ASSIGNMENT → Copy every record below exactly as it appears.

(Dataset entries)
○ ○ ○ ○ ○ ○ ○

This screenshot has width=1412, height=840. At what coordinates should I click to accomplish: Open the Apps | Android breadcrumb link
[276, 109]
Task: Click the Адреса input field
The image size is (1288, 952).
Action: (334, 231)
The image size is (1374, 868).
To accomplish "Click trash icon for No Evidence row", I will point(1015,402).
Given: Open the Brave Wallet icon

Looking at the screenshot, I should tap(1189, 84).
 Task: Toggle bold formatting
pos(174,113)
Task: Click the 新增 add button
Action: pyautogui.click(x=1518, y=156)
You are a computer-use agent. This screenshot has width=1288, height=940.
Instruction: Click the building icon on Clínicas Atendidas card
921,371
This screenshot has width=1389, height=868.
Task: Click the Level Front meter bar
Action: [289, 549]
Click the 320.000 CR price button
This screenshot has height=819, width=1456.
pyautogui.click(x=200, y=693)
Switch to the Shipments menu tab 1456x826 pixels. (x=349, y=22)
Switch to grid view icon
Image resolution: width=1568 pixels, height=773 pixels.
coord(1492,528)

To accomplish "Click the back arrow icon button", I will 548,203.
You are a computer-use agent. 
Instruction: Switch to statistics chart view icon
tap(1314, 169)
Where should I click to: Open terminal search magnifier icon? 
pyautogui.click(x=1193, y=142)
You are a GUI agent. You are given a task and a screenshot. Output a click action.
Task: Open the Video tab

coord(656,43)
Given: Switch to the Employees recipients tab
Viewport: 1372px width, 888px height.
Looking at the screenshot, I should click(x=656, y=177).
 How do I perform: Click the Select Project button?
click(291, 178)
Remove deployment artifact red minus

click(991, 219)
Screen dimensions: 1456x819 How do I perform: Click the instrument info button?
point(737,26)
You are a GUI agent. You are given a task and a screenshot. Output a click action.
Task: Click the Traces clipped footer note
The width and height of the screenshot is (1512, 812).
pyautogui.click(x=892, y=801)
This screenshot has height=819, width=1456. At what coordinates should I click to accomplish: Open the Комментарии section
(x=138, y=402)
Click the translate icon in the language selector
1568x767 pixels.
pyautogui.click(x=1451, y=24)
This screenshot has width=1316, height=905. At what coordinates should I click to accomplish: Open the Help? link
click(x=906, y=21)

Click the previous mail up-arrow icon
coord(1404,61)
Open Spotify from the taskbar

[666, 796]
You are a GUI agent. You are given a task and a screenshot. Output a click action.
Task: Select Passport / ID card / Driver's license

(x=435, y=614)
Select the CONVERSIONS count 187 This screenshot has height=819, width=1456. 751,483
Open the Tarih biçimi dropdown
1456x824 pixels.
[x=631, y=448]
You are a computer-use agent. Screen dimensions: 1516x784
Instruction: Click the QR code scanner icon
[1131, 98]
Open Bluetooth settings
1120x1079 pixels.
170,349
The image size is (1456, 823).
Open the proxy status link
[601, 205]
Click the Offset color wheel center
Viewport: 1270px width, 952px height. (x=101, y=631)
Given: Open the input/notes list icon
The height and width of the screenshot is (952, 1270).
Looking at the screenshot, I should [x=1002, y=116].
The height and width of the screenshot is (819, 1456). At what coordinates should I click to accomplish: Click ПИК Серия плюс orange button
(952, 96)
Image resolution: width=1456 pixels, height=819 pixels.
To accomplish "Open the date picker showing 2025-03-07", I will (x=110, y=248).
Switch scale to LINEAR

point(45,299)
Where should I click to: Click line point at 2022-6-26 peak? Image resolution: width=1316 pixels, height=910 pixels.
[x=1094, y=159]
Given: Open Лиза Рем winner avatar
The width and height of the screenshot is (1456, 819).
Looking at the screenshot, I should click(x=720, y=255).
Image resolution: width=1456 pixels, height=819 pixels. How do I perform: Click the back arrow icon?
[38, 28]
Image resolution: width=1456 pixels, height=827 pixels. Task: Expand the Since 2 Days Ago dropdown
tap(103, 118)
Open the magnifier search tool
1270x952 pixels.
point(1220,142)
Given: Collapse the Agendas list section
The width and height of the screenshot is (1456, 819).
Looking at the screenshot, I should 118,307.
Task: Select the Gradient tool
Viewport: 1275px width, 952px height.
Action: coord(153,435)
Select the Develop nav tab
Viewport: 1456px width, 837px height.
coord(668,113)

○ ○ ○ ○ ○ ○ ○

RESPONSE FOR THIS EXERCISE →
This screenshot has width=1412, height=840. At what coordinates should I click to accomplish: Open the Apps | Android breadcrumb link
[276, 109]
Task: Click the Адреса input field
The image size is (1288, 952).
Action: (334, 231)
The image size is (1374, 868).
To accomplish "Click trash icon for No Evidence row", I will point(1015,402).
Given: Open the Brave Wallet icon

Looking at the screenshot, I should tap(1189, 84).
 Task: Toggle bold formatting
pos(174,113)
Task: Click the 新增 add button
Action: pyautogui.click(x=1518, y=156)
You are a computer-use agent. This screenshot has width=1288, height=940.
Instruction: Click the building icon on Clínicas Atendidas card
921,371
This screenshot has width=1389, height=868.
Task: Click the Level Front meter bar
Action: [289, 549]
Click the 320.000 CR price button
This screenshot has height=819, width=1456.
pyautogui.click(x=200, y=693)
Switch to the Shipments menu tab 1456x826 pixels. (x=349, y=22)
Switch to grid view icon
Image resolution: width=1568 pixels, height=773 pixels.
coord(1492,528)

To accomplish "Click the back arrow icon button", I will 548,203.
You are a computer-use agent. 
Instruction: Switch to statistics chart view icon
tap(1314, 169)
Where should I click to: Open terminal search magnifier icon? 
pyautogui.click(x=1193, y=142)
You are a GUI agent. You are given a task and a screenshot. Output a click action.
Task: Open the Video tab

coord(656,43)
Given: Switch to the Employees recipients tab
Viewport: 1372px width, 888px height.
Looking at the screenshot, I should click(x=656, y=177).
 How do I perform: Click the Select Project button?
click(291, 178)
Remove deployment artifact red minus

click(991, 219)
Screen dimensions: 1456x819 How do I perform: Click the instrument info button?
point(737,26)
You are a GUI agent. You are given a task and a screenshot. Output a click action.
Task: Click the Traces clipped footer note
The width and height of the screenshot is (1512, 812).
pyautogui.click(x=892, y=801)
This screenshot has height=819, width=1456. At what coordinates should I click to accomplish: Open the Комментарии section
(x=138, y=402)
Click the translate icon in the language selector
1568x767 pixels.
pyautogui.click(x=1451, y=24)
This screenshot has width=1316, height=905. At what coordinates should I click to accomplish: Open the Help? link
click(x=906, y=21)

Click the previous mail up-arrow icon
coord(1404,61)
Open Spotify from the taskbar

[666, 796]
You are a GUI agent. You are given a task and a screenshot. Output a click action.
Task: Select Passport / ID card / Driver's license

(x=435, y=614)
Select the CONVERSIONS count 187 This screenshot has height=819, width=1456. 751,483
Open the Tarih biçimi dropdown
1456x824 pixels.
[x=631, y=448]
You are a computer-use agent. Screen dimensions: 1516x784
Instruction: Click the QR code scanner icon
[1131, 98]
Open Bluetooth settings
1120x1079 pixels.
170,349
The image size is (1456, 823).
Open the proxy status link
[601, 205]
Click the Offset color wheel center
Viewport: 1270px width, 952px height. (x=101, y=631)
Given: Open the input/notes list icon
The height and width of the screenshot is (952, 1270).
Looking at the screenshot, I should [x=1002, y=116].
The height and width of the screenshot is (819, 1456). At what coordinates should I click to accomplish: Click ПИК Серия плюс orange button
(952, 96)
Image resolution: width=1456 pixels, height=819 pixels.
To accomplish "Open the date picker showing 2025-03-07", I will (x=110, y=248).
Switch scale to LINEAR

point(45,299)
Where should I click to: Click line point at 2022-6-26 peak? Image resolution: width=1316 pixels, height=910 pixels.
[x=1094, y=159]
Given: Open Лиза Рем winner avatar
The width and height of the screenshot is (1456, 819).
Looking at the screenshot, I should click(x=720, y=255).
Image resolution: width=1456 pixels, height=819 pixels. How do I perform: Click the back arrow icon?
[38, 28]
Image resolution: width=1456 pixels, height=827 pixels. Task: Expand the Since 2 Days Ago dropdown
tap(103, 118)
Open the magnifier search tool
1270x952 pixels.
point(1220,142)
Given: Collapse the Agendas list section
The width and height of the screenshot is (1456, 819).
Looking at the screenshot, I should 118,307.
Task: Select the Gradient tool
Viewport: 1275px width, 952px height.
Action: coord(153,435)
Select the Develop nav tab
Viewport: 1456px width, 837px height.
coord(668,113)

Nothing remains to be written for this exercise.